Brasil: esse tabuleiro de xadrez
Brasil: esse tabuleiro de xadrez

O PT em xeque (o que acontece no tabuleiro da política após a prisão do Senador Delcídio do Amaral?)

É madrugada do dia 26 de novembro de 2015. Muita gente não dorme nesse momento. Eu também não. No meu caso, todavia, não é o temor de que a Polícia Federal apareça na minha residência em conjunto com os raios do sol. É tão somente a incapacidade de fechar os olhos com a mente repleta de ideias. Algumas pessoas apareceram aqui por volta das três da manhã e estão conversando na cozinha. Eu sigo aqui na biblioteca. E fico pensando: o que vai ser do Brasil amanhã? Há aqui, entre as inúmeras quinquilharias que se amontoam entre livros, um tabuleiro de xadrez que trouxe da Índia. Acho que utilizá-lo nesse texto é oportuno. O Senador Delcídio Amaral, do PT do Mato Grosso do Sul, foi preso. E agora? Qual será próxima peça?

Se queres destruir um homem, ensina-lhe a jogar xadrez. Oscar Wilde

A – Só me restou recorrer ao tabuleiro. Eu passei o ano inteiro de 2015 respondendo a uma pergunta maldita: você acha que a Presidente Dilma Rousseff sofrerá um processo de impeachment? Eu repetia como Amy Winehouse em sua famosa canção: não, não, não. E achava mesmo que a minha resposta manteria-se sólida até o fim de 2018. Não sou um torcedor. Atento-me aos fatos. Formei-me no Colégio Militar. Não tenho tempo para torcer. E sei que desapontava muitos daqueles que me indagavam esperando uma resposta diferente. O que posso dizer? Essa quarta-feira mudou o jogo. E explico os motivos.

B – Leiam as capas do principais jornais. A Folha de S. Paulo diz que “Por 59 votos a 13, Senado decide manter a prisão de Delcídio do Amaral. O Estado de S. Paulo afirma que “Em voto aberto, o Senado decide manter Delcidio do Amaral preso“.  O jornal O Globo não muda muito e estampa que “Em votação aberta, Senado decide manter prisão de Delcídio. Leiam tudo.

====

- _OBJETIVO 1_:
Como você resumiria, em duas frases, o texto sobre a prisão de Delcídio do Amaral?
- _OBJETIVO 2_:
Prossiga com o texto sobre a prisão de Delcídio do Amaral a partir da última frase apresentada.

====

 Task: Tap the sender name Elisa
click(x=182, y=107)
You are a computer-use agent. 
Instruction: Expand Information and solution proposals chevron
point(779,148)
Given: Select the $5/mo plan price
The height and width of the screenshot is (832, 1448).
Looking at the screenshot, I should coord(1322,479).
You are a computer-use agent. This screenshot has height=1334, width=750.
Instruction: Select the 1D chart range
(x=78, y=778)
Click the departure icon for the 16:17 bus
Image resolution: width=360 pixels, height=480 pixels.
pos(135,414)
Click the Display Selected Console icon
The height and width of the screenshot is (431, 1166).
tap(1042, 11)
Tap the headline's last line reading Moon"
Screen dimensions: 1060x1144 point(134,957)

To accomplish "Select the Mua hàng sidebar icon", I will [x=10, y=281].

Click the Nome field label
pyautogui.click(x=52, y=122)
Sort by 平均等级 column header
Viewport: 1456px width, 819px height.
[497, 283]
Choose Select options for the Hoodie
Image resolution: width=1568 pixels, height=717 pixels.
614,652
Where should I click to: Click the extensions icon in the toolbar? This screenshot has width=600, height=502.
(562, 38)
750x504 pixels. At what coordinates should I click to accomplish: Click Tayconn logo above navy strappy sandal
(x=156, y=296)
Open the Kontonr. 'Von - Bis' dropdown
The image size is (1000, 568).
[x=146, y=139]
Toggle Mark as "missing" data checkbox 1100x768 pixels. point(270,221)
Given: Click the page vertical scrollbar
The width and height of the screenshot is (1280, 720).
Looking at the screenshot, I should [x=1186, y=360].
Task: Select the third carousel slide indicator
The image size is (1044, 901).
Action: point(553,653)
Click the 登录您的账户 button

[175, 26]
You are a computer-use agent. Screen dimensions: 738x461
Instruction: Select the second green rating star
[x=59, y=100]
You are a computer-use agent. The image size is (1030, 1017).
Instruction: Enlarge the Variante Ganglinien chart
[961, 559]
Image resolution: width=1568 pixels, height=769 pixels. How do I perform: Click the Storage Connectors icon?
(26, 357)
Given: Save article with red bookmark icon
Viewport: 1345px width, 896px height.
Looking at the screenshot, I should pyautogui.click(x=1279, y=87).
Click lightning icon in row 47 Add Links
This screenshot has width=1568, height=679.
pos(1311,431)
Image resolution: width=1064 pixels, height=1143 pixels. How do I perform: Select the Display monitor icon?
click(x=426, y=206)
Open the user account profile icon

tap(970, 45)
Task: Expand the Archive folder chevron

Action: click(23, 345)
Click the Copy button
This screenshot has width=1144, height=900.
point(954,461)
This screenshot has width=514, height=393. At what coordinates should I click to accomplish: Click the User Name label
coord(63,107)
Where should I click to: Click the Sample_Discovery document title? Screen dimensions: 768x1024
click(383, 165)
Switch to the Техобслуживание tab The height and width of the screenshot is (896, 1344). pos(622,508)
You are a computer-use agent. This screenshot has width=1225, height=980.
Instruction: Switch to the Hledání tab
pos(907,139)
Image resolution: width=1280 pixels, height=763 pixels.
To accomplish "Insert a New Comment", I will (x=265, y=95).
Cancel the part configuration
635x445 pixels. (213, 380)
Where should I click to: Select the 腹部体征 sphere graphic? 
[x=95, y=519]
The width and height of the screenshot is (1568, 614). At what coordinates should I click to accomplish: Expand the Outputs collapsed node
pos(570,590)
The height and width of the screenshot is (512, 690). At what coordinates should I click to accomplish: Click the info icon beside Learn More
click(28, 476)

====

- _RESPOSTA 1_:
Na madrugada de 26 de novembro de 2015, sem conseguir dormir, quem escreve se pergunta o que será do Brasil após a prisão do senador Delcídio do Amaral, do PT do Mato Grosso do Sul, e recorre à imagem de um tabuleiro de xadrez trazido da Índia. Depois de passar 2015 respondendo que Dilma Rousseff não sofreria impeachment, afirma que aquela quarta-feira mudou o jogo e aponta as capas dos jornais, que noticiam a decisão do Senado de manter a prisão.

- _RESPOSTA 2_:
C – Vamos dispor as peças no tabuleiro. 2014 terminou com uma eleição complicada. Não levou muito tempo para que o Brasil percebesse o tamanho da enrascada em que se meteu. A operação Lava-Jato se mexeu com habilidade no jogo: começou aniquilando peões sem esquecer que seu objetivo principal era colocar a peça mais importante em xeque. Vamos direto ao ponto aqui: Lula! Quem pode duvidar que Lula é o grande mentor de uma estratégia que tinha como objetivo perpetuar o PT no poder? Lula foi eleito em 2002. Em 2005, revelaram o Mensalão, mas ainda assim ele conseguiu se reeleger. No entanto, seus sucessores naturais tombaram. Tanto José Dirceu quanto Antonio Palocci foram encurralados. Sobrou quem? Sobrou Dilma Rousseff, esta coisa…

D – Por muito tempo, acreditei que o Petrolão foi um esquema que surgiu após o fim do esquema do Mensalão. Estava enganado! O Petrolão surgiu ao mesmo tempo que o Mensalão! Tratava-se do mesmo objetivo. Qual? Manter o poder a qualquer custo! Usar o que é público para beneficiar um grupo! Dizem por essas bandas que a maior estatal brasileira, a Petrobras, foi utilizada para financiar campanhas eleitorais do PT. Um engano! Não foi só ela! Não… muito mais! O fato é que sugaram uma das maiores empresas petrolíferas do mundo para financiar um projeto de poder. Quem estava por dentro de tudo? Essa criatura incompetente que atende pelo nome de Dilma Rousseff! Claro… Um dos operadores do esquema, Nestor Cerveró, resolveu contar tudo o que sabia a respeito nos últimos dias. Por conta disso, o Partido dos Trabalhadores resolveu agir… Queriam anular a delação premiada.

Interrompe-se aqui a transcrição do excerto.